I took another step until our bodies almost touched.
“Be careful, you’ll get me all dirty,” she warned, pointing at my grimy coveralls. Then she tilted her head upward and kissed me on the lips.
“Maybe you’re not afraid after all,” she observed. “If you like, we can meet tonight and watch a movie.” At Am Zoll Theater, they are playing Hallo Janine with Marikka Rokk and Johannes Heesters.”
Although the two popular dance-and-singing stars were among my favorites, I couldn’t have cared less what or who was playing, and without giving it another thought, agreed to meet her at eight o’clock. At that particular moment, I was completely without a will of my own, and had she asked me to meet her that night on the dark side of the moon, I would have agreed.
Suddenly, it occurred to me that she might not be fully aware of all the implications of a tryst with me and I decided that it was my duty to warn her, even at the risk of her chickening out.
“You know that the Nazis won’t like our going to the movies together,” I tested the water.
“Of course I know, but the Nazis can kiss my behind,” was her treasonous reply.
That evening, I scrubbed and dressed with extra care in preparation for the adventure ahead. Whatever second thoughts cropped up in my mind, they were quickly dispelled by my hopeless s
tate of anticipation. With near-fatalistic resignation, I invoked the old popular German proverb that holds—quite illogically, I think—that Wer A sagt muss auch B sagen (he who says A must also say B). I certainly had taken step A, and nothing could stop me from taking a crack at step B. If everything worked out according to my plan, today—July 31, 1941—would go down in history as the day when I learned the true meaning of making love. Much later I discovered that it was also the day on which Reichsmarschall Hermann Göring issued the first known written order for the murder of all Jews living under Nazi rule, an action he referred to as the Endlösung (Final Solution).
Gerda was already standing at the entrance to the theater when I arrived. After spotting me, she bought her ticket and I bought mine. To the uninitiated eye, we were perfect strangers who, like hundreds of other strangers, happened to sit in adjacent seats. Soon the lights went out and the Wochenschau (weekly newsreel) started. Since the beginning of the war, the former newsclips from around the world had been replaced by a format of front-line action consisting of predictable scenes of German victories on land, at sea, and in the air.
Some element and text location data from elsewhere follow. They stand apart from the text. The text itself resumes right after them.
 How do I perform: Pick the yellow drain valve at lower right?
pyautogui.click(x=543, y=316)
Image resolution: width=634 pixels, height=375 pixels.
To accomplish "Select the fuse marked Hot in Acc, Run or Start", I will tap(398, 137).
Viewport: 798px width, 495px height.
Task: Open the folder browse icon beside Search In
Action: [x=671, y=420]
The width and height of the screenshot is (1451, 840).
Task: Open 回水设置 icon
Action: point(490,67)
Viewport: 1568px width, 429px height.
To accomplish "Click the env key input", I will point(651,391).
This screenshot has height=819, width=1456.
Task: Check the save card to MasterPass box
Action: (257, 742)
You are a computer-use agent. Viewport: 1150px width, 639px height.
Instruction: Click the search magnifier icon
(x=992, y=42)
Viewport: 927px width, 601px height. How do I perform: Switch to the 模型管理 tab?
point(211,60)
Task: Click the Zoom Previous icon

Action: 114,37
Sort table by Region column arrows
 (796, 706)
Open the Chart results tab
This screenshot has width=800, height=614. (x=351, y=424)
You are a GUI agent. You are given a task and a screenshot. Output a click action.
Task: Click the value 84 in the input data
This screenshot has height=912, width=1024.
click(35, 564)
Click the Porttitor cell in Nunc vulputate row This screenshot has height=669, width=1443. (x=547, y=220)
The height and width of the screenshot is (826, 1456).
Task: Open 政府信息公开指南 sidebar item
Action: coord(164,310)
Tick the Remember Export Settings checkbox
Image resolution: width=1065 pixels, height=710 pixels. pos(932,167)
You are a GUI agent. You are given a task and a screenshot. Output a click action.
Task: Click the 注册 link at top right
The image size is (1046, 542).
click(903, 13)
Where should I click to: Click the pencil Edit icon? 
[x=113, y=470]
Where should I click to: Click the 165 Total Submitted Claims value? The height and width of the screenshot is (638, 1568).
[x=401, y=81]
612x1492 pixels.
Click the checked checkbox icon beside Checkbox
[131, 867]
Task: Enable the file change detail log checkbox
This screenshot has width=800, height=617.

After making absolutely sure that the man who sat to my left was deeply engrossed in the action on the big screen, I slowly, ever so slowly, moved my right hand toward Gerda’s left thigh. Emboldened by the absence of resistance to my advance, I began to gently move my hand up and down her thigh while gradually increasing the pressure. Luckily, because of the thunderous gunfire on the screen, only I could hear Gerda’s heavy breathing and the occasional moans that escaped from her mouth. During the brief intermission between the newsreel and the evening’s main feature, she leaned toward me and whispered, “Meet me outside.”